══ Working data

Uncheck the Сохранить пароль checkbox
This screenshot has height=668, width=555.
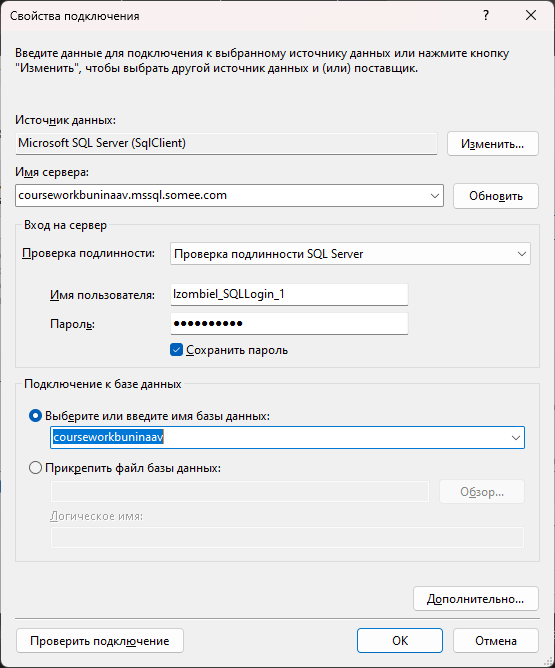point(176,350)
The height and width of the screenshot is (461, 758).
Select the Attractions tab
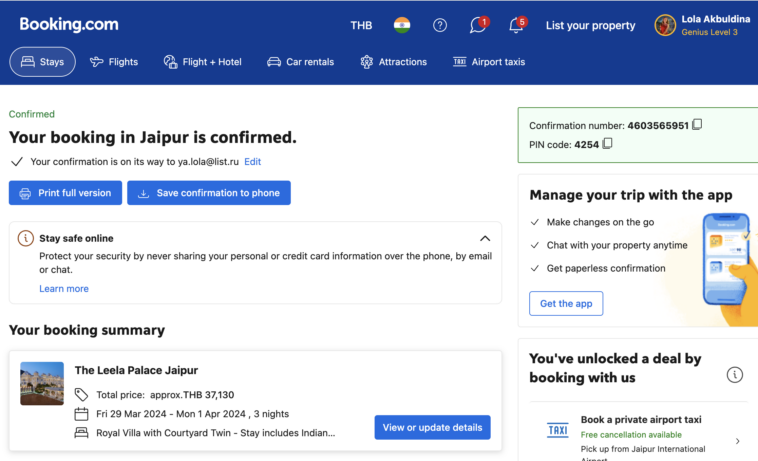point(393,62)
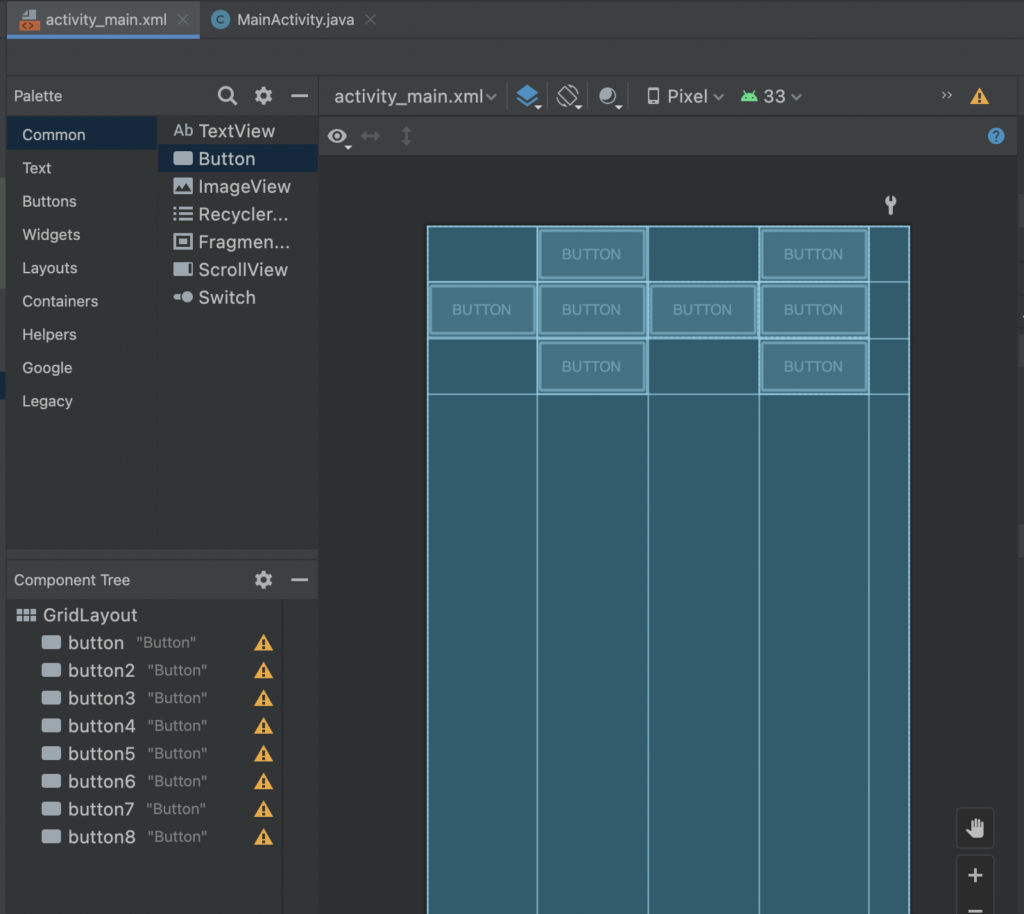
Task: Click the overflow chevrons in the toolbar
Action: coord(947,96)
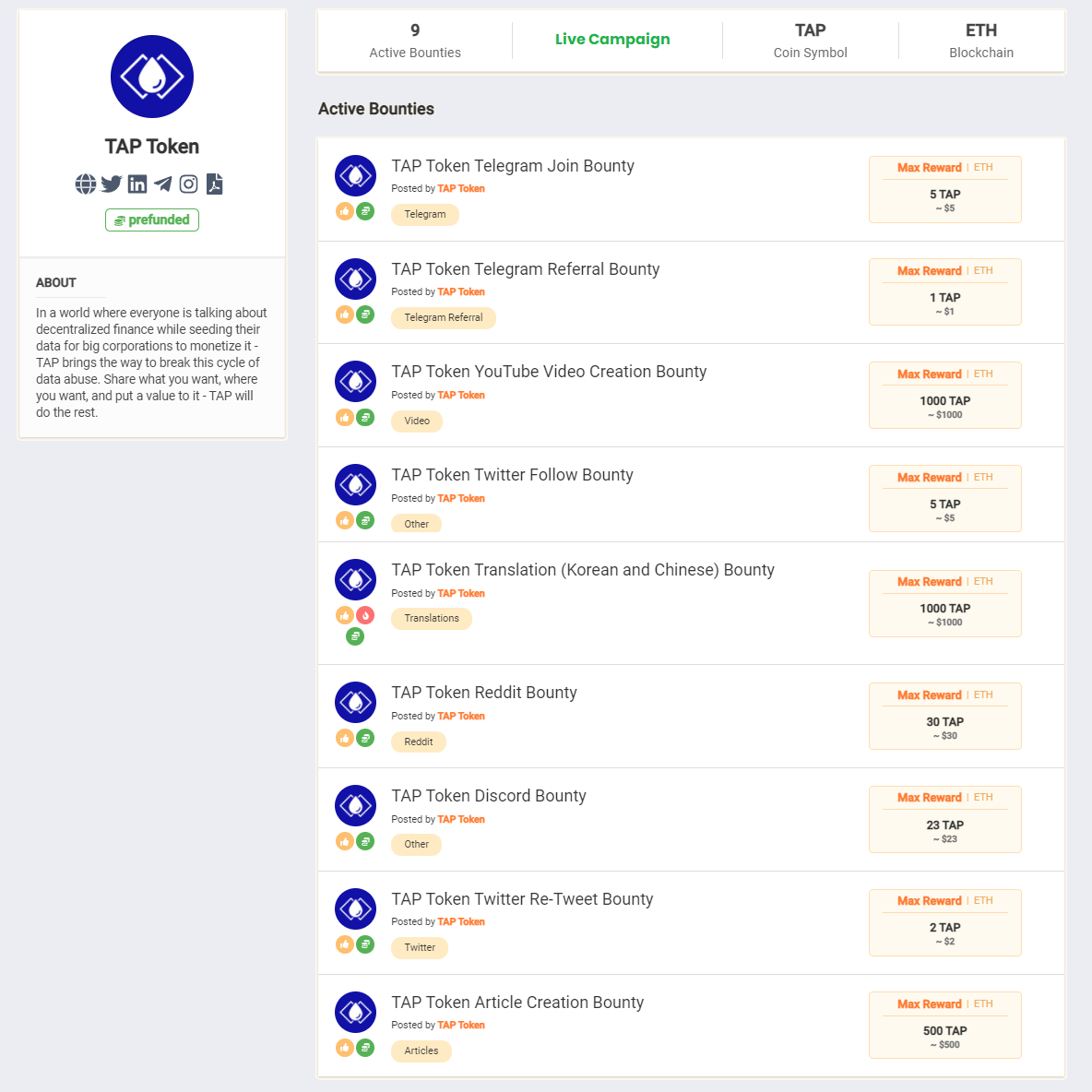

════

The response has to be an exact copy of all the data, pictures excluded.

* Written response:
Uncheck the Сохранить пароль checkbox
This screenshot has height=668, width=555.
point(176,350)
The height and width of the screenshot is (461, 758).
Select the Attractions tab
point(393,62)
Task: Click the overflow chevrons in the toolbar
Action: coord(947,96)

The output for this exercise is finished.